### Travail demandé
Recopiez à l'identique le passage du texte sur Samuel Eto'o qui va de "Ce crépuscule proche, l'attaquant" à "a quelques semaines.", ces deux bornes comprises.

Ce crépuscule proche, l'attaquant le vit bien. Grâce notamment à son
entraîneur, Yusuf Şimşek, qui a su lui donner la place et l'importance
escomptées : "J'ai un très bon entraîneur à Antalya. Il faut regarder
cet entraîneur, je pense qu'il va écrire une belle partie de l'histoire
du football." Le technicien n'a également pas manqué d'encenser sa
recrue star et de le choyer alors que son père est gravement malade
actuellement. "On a dans nos rangs Eto'o qui a été l'un des meilleurs
attaquants du monde. À chaque fois qu'il joue pour notre équipe, c'est
un énorme atout", louait le boss des Akrepler, il y a quelques semaines.
Un statut de star au service des autres
La
fin de son immense carrière approchant à grands pas, Samuel Eto'o
profite aussi de cette aventure turque pour penser à l'après. Car depuis
qu'il y a posé ses bagages cet été, il n'endosse pas seulement le
costume de joueur professionnel. C'est un homme en mission qui entend
profiter de son image et du crédit inconditionnel dont il jouit en
Afrique afin de faire entendre des causes qui lui tiennent à cœur. Comme
le lancement, il y a peu, de l'initiative "Yellow Whistler Blower FC"

### Section des données
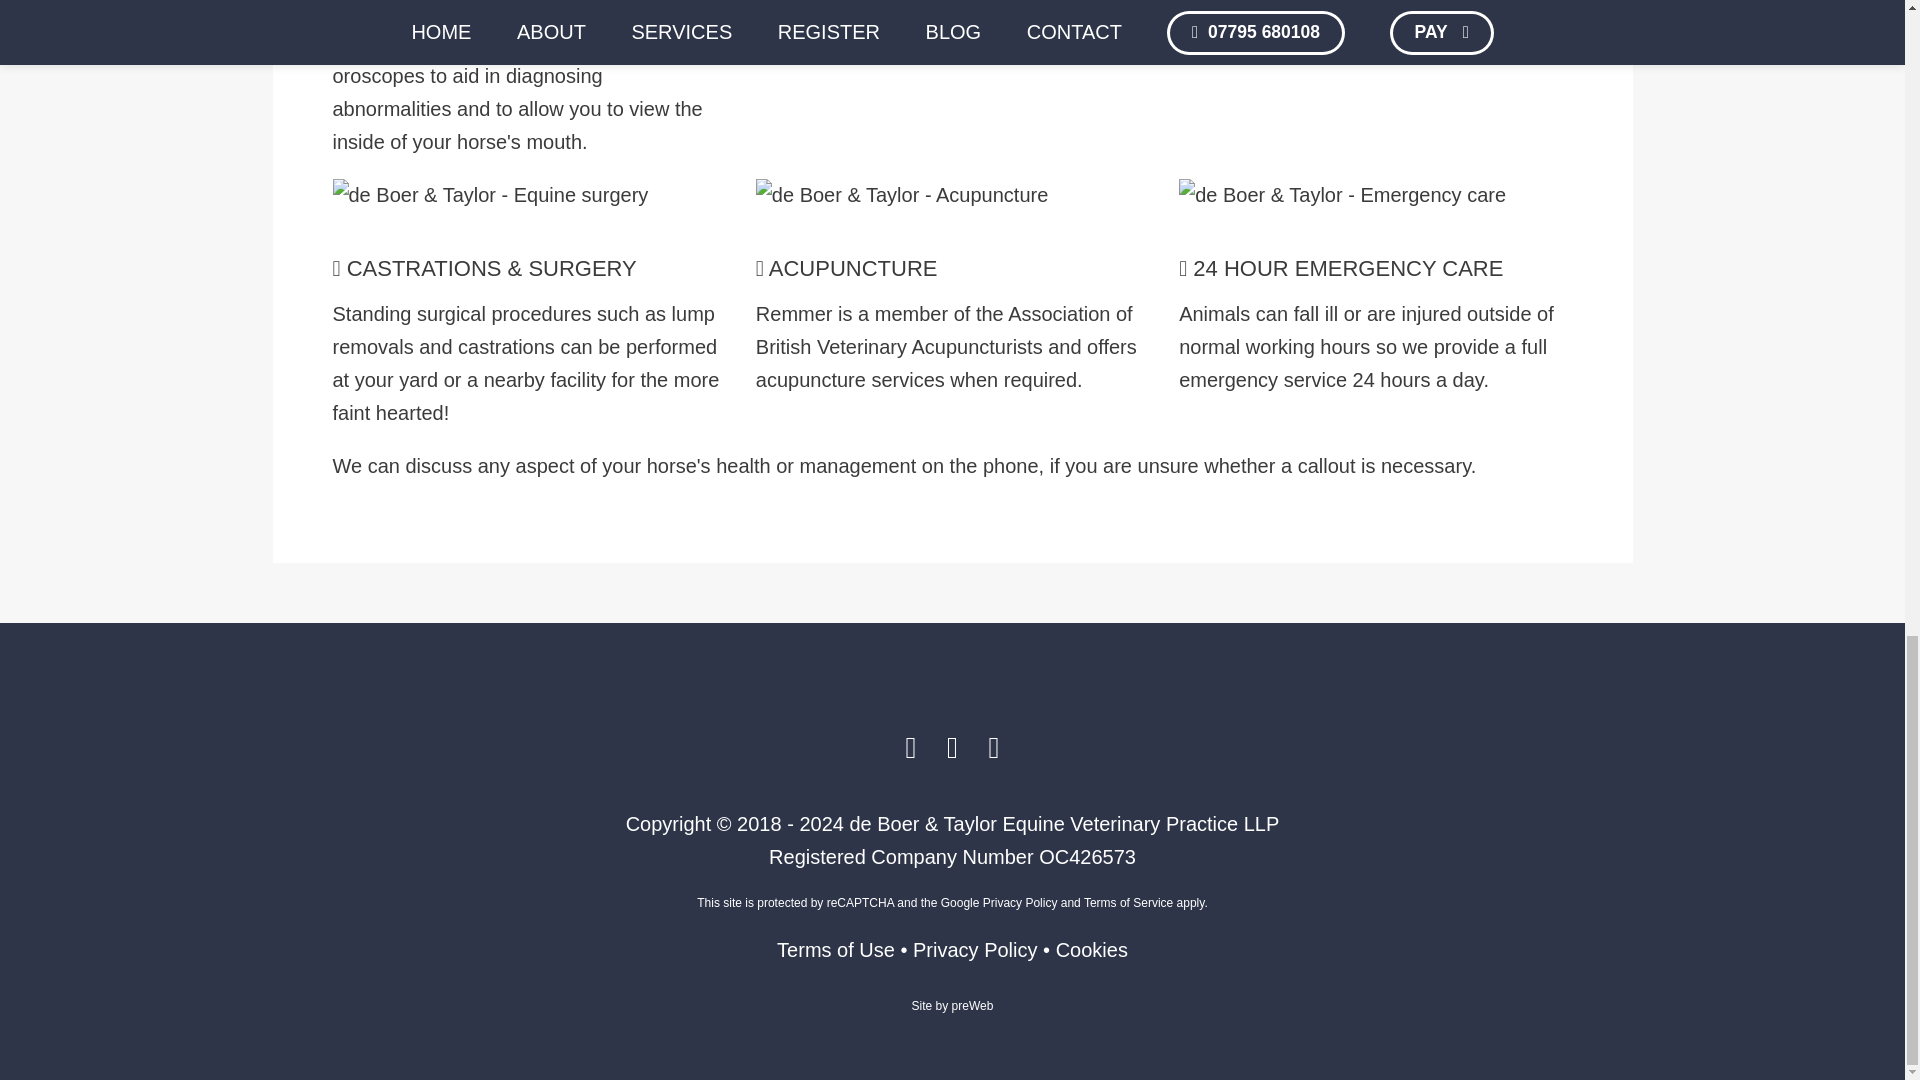 Image resolution: width=1920 pixels, height=1080 pixels. I want to click on Privacy Policy, so click(1020, 903).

### Résultat obtenu
Ce crépuscule proche, l'attaquant le vit bien. Grâce notamment à son
entraîneur, Yusuf Şimşek, qui a su lui donner la place et l'importance
escomptées : "J'ai un très bon entraîneur à Antalya. Il faut regarder
cet entraîneur, je pense qu'il va écrire une belle partie de l'histoire
du football." Le technicien n'a également pas manqué d'encenser sa
recrue star et de le choyer alors que son père est gravement malade
actuellement. "On a dans nos rangs Eto'o qui a été l'un des meilleurs
attaquants du monde. À chaque fois qu'il joue pour notre équipe, c'est
un énorme atout", louait le boss des Akrepler, il y a quelques semaines.